EXERCISE DETAILS
Your reply should hold the line containing "At what coordinates should I click to accomplish: Move" and every later line of the records, reproduced exactly, and no other lines.

[Collected data]
-*-

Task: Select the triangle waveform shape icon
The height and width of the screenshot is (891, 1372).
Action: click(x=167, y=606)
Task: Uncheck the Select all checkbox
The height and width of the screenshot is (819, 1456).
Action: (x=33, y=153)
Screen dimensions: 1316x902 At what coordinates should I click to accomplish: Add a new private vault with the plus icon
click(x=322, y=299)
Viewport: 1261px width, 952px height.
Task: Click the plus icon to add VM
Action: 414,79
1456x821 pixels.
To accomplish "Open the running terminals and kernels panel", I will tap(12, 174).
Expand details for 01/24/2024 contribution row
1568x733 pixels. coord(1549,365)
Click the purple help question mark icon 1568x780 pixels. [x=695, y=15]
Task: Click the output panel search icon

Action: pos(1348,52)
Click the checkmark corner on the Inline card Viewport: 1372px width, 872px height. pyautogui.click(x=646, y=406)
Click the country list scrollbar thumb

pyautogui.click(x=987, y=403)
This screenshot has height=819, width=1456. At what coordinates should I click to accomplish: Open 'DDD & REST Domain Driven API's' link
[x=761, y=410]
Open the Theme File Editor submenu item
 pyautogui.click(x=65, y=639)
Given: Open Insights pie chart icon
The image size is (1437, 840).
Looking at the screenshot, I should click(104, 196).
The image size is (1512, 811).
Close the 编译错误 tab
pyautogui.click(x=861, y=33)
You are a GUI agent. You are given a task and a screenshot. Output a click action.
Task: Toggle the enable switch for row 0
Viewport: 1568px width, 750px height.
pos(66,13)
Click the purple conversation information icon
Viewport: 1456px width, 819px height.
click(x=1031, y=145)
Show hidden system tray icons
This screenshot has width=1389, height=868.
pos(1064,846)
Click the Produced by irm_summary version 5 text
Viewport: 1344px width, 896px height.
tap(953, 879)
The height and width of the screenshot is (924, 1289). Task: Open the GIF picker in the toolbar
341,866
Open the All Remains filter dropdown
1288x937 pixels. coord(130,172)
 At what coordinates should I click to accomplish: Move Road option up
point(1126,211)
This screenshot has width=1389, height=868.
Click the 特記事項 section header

-*-

SOLUTION FOR THIS PROBLEM
 At what coordinates should I click to accomplish: Move Road option up
point(1126,211)
This screenshot has width=1389, height=868.
Click the 特記事項 section header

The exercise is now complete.